_Passage given_
====================
Re: [petsc-users] Finite difference approximation of Jacobian

2022-01-12 Thread Patrick Sanan

Thanks a lot, all! So given that there's still some debate about whether we
should even use MATPREALLOCATOR or  a better integration of that hash logic
, as in Issue 852, I'll proceed with simply aping what DMDA does (with
apologies for all this code duplication).

One thing I had missed, which I just added, is respect for
DMSetMatrixPreallocation() / -dm_preallocate_only . Now, when that's
activated, the previous behavior should be recovered, but by default it'll
assemble a matrix which can be used for coloring, as is the main objective
of this thread.

Am Mi., 12. Jan. 2022 um 08:53 Uhr schrieb Barry Smith :

>
>   Actually given the Subject of this email "Finite difference
> approximation of Jacobian" what I suggested is A complete story anyways for
> Patrick since the user cannot provide numerical values (of course Patrick
> could write a general new hash matrix type and then use it with zeros but
> that is asking a lot of him).
>
>   Regarding Fande's needs. One could rig things so that later one could
> "flip" back the matrix to again use the hasher for setting values when the
> contacts change.
>
> > On Jan 12, 2022, at 2:48 AM, Barry Smith  wrote:
> >
> >
> >
> >> On Jan 12, 2022, at 2:22 AM, Jed Brown  wrote:
> >>
> >> Because if a user jumps right into MatSetValues() and then wants to use
> the result, it better have the values. It's true that DM preallocation
> normally just "inserts zeros" and thus matches what MATPREALLOCATOR does.
> >
> >  I am not saying the user jumps right into MatSetValues(). I am saying
> they do a "value" free assembly to have the preallocation set up and then
> they do the first real assembly; hence very much JUST a refactorization of
> MATPREALLOCATE. So the user is "preallocation-aware" but does not have to
> do anything difficult to determine their pattern analytically.
> >
> >  Of course handling the values also is fine and simplifies user code and
> the conceptual ideas (since preallocation ceases to exist as a concept for
> users). I have no problem with skipping the "JUST a refactorization of
> MATPREALLOCATE code" but for Patrick's current pressing need I think a
> refactorization of MATPREALLOCATE would be fastest to develop hence I
> suggested it.
> >
> >  I did not look at Jed's branch but one way to eliminate the
> preallocation part completely would be to have something like MATHASH and
> then when the first assembly is complete do a MatConvert to AIJ or
> whatever.  The conversion could be hidden inside the assemblyend of the
> hash so the user need not be aware that something different was done the
> first time through.  Doing it this way would easily allow multiple MATHASH*
> implementations (written by different people) that would compete on speed
> and memory usage.  So there could be MatSetType() and a new
> MatSetInitialType() where the initial type would be automatically set to
> some MATHASH if preallocation info is not provided.
====================
_Excerpted data_
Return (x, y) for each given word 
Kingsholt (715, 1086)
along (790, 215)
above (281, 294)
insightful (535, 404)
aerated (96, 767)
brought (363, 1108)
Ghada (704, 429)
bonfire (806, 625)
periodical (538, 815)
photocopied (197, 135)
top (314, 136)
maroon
====================
_Task to complete_
Answer these questions about the mailing-list thread on finite difference approximation of the Jacobian:
(a) Which issue number is mentioned in the debate over using MATPREALLOCATOR?
(b) Which function and command-line option did Patrick Sanan add respect for so that the previous behavior can be recovered?
(c) What new function is proposed to go alongside MatSetType()?
The records are not needed for the task.

_Full solution_
(a) Issue 852.
(b) DMSetMatrixPreallocation() and -dm_preallocate_only.
(c) MatSetInitialType().